A lo largo de la historia de nuestro país, hubo una batalla constante contra esta problemática social, lo que habría permitido reducir considerablemente cifras debido al crecimiento económico. En consecuencia, se otorgaban mejores empleos y oportunidades.
Sin embargo, se suscitaron factores internos y externos que frenaron esta lucha contra este mal histórico, como los conflictos bélicos, paralizaciones y la pandemia del COVID-19. La pandemia fue un acontecimiento incierto en primera instancia.
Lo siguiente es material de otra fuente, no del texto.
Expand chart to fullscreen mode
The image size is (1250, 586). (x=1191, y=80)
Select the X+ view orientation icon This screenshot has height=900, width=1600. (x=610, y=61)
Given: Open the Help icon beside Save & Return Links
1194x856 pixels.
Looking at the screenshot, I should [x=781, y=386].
Conllevó a despidos masivos, lo que incrementó análogamente la tasa de desempleo y, además, se debe considerar que en el Perú, según lo señalado por el INEI (2019), tres de cada cuatro peruanos de la PEA pertenecen al empleo informal.
En esta línea, como gestor y estudiante de Administración de Empresas, me pregunto si realmente el Estado escucha a los ciudadanos o si es la burocracia política la que impide la agilización de ciertos mecanismos.
Somos también nosotros mismos los responsables de generar un bienestar común, pero se necesita un apoyo para fortalecer la cooperatividad y, sobre todo, formar nuevos empleos que en primera instancia reduzcan la tasa de desempleo e informalidad.
Finalmente, el empleo formal no solo reducirá la tasa de informalidad, el desempleo y la pobreza, sino que también los impuestos que deriven de ello harán un país con mejor capital y, por ende, habrá mayores ingresos.